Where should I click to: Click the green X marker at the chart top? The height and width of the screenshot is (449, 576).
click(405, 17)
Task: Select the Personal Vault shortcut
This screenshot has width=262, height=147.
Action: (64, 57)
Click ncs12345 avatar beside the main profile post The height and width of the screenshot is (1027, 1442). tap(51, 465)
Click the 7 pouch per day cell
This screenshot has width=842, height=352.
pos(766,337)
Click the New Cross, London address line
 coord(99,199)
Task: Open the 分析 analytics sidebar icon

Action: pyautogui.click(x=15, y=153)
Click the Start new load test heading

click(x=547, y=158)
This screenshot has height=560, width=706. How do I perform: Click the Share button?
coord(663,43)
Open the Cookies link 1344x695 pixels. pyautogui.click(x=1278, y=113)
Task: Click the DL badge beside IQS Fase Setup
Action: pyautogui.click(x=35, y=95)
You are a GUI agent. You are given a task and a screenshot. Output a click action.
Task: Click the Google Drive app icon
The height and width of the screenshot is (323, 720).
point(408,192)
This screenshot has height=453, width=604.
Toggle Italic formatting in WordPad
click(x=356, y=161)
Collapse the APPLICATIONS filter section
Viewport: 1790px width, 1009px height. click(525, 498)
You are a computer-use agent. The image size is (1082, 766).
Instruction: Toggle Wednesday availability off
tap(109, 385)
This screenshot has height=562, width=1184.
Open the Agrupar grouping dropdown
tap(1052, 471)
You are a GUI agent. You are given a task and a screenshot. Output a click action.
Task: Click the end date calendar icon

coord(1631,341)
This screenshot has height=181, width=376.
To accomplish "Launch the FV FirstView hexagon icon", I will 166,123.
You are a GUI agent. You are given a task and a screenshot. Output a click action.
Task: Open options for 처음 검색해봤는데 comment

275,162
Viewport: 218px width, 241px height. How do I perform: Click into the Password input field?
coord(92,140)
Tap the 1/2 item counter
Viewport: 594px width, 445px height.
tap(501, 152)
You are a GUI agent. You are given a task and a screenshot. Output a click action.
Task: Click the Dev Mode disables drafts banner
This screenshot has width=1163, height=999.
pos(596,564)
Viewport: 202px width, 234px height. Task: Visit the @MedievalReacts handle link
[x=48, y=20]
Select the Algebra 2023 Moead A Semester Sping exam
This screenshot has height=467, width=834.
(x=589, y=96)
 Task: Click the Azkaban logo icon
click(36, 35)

# ABOUT THIS EXERCISE
A line qualifies when it holds the word "Select"; report all qualifying lines from the records above.

# RESPONSE AREA
Task: Select the Personal Vault shortcut
Select the Algebra 2023 Moead A Semester Sping exam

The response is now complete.